En febrero del año siguiente llegan a Puerto Rico y en marzo a Puerto Cabello debido a un cambio de rumbo, ya que eran esperados en La Guaira. En Puerto Cabello vacunaron rápidamente a veintiocho niños “de los principales del pueblo”. De allí se dividieron en tres grupos, uno permaneció en Puerto Cabello bajo el mando de Salvany, otro se dirigió en barco a La Guaira y un tercero a cargo del propio Balmis, hizo el viaje por tierra deteniéndose a vacunar en Maracay. El grupo de Salvany finalmente viajó a Caracas y allí se reagrupó la expedición. Balmis y su grupo fueron objetos de diferentes agasajos en la ciudad y fue en esos días cuando Andrés Bello tuvo oportunidad de conocerle.

Antes de partir, la expedición dejó conformada la Junta de la Vacuna, la cual actuó con prestancia y a pesar de las dificultades de la época, la logró aplicar en las provincias del interior de tal forma que cuatro años más tarde habían llevado el proceso de vacunación a ciento siete localidades. Durante los dos últimos años, el secretario de la Junta fue Andrés Bello quien además de los documentos propios de su labor, escribió el poema A la vacuna y una pequeña obra de teatro Venezuela Consolada, si bien en tonos lisonjeros con las autoridades, ratificaban el beneficio de la vacuna y honraba la magnífica labor de la expedición de Balmis, con quien tuvo la oportunidad de compartir durante su permanencia en Caracas. Años más tarde, viviendo Bello en Londres, redactó un breve informe sobre el éxito de la expedición, donde indicaba que se había logrado la erradicación de la enfermedad en Venezuela.

Luego de la estadía en nuestro país, la expedición se dividiría en dos grupos con rutas diferentes. Tal como estaba previsto, en cada ciudad donde llegaran, se conformarían Juntas de Vacuna, las cuales se encargarían de realizar el proceso de vacunación por el interior de cada región. Ambos grupos partieron desde La Guaira en mayo de 1804. Uno bajo la dirección de Salvany rumbo a Cartagena y de allí pasaría a Sur América por la costa del Pacífico y el otro, bajo la dirección de Balmis, en ruta al resto del Caribe, Centro América y parte de lo que hoy es Norte América. De esta forma la expedición consiguió que se aplicara la vacuna desde California hasta Chile.

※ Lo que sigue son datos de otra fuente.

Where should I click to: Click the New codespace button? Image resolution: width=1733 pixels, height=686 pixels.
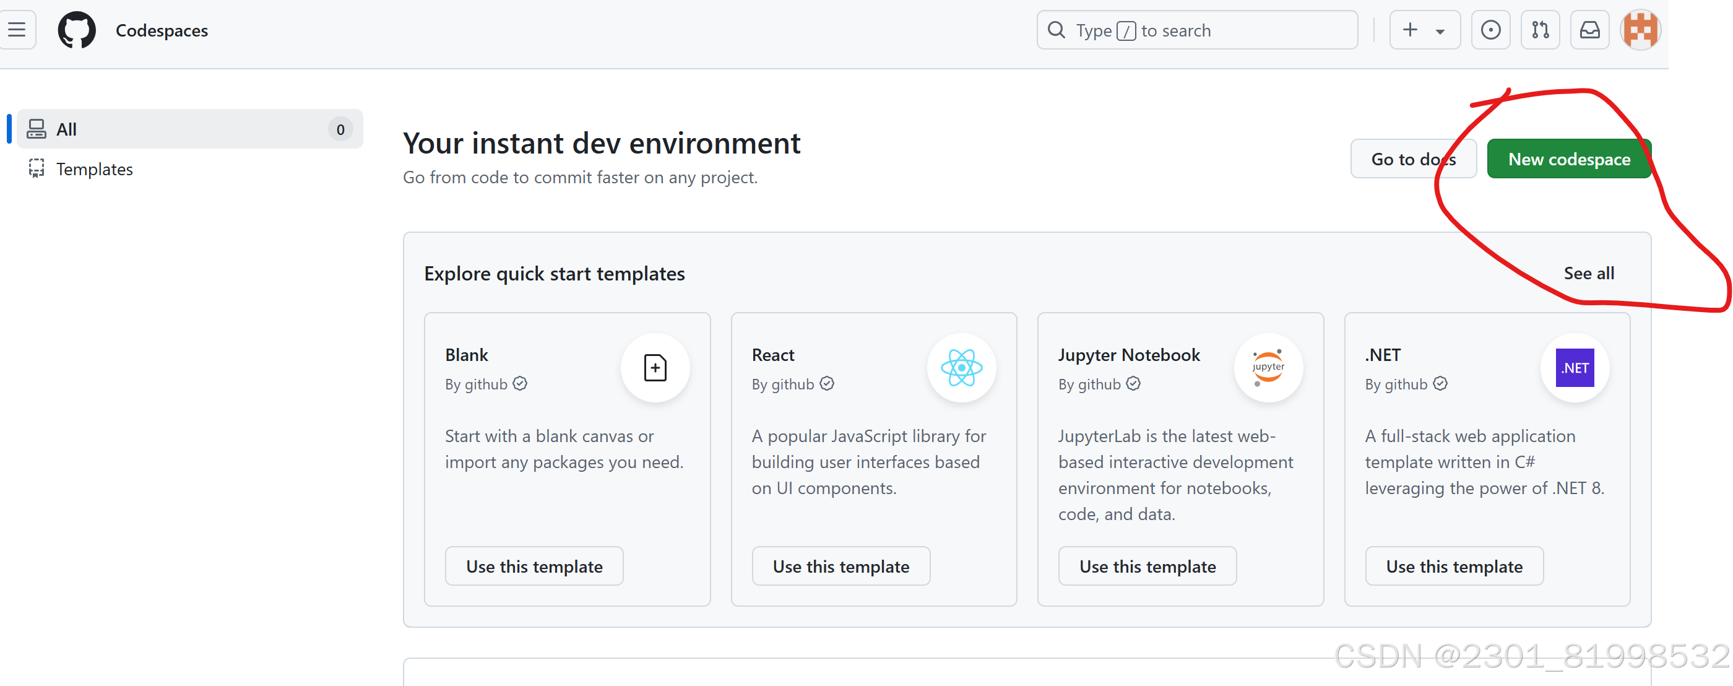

Desde México, Balmis se dirigió a las colonias del sur de Asia llegando a las Filipinas en abril de 1805, desde donde incluso logró llevarla hasta territorio chino. Finalmente emprendió su regreso a España, llegando a Madrid en septiembre del mismo año donde obtuvo un gran reconocimiento y recibió numerosos homenajes.

En aquellas poblaciones donde sus receptores creyeron en la vacuna, los expedicionarios recibieron excelente trato, les dieron alojamiento, así como ropa y obsequios a los niños. Sin embargo, en otras localidades, las autoridades se negaban a brindar apoyo a un procedimiento que consistía en enfermar a niños sanos. En diversas ocasiones realizaron su misión a escondidas.

El sistema de vacunación desarrollado por Jenner en 1796, es una de los mayores logros de la medicina. Sin embargo, como siempre ha sucedido, los inventos no son productos de una sola persona. La ciencia es un proceso agregativo, autocorrectivo, que se nutre de diversos avances ocurridos en diversos momentos y lugares, pero sobre todo, tiene la característica fundamental de poderse replicar con éxito. Solo la ciencia bien aplicada permite el progreso del hombre.

Esperemos que después de transcurridos más de doscientos años de aquella hazaña, la vacuna que ahora necesitamos no tarde lo mismo que la goleta de la expedición y por razones menos justificables. Ojalá también se conformara una Junta de la Vacuna dirigida por los más capaces y alcanzara el éxito que tuvo aquella en la primera década del siglo XIX.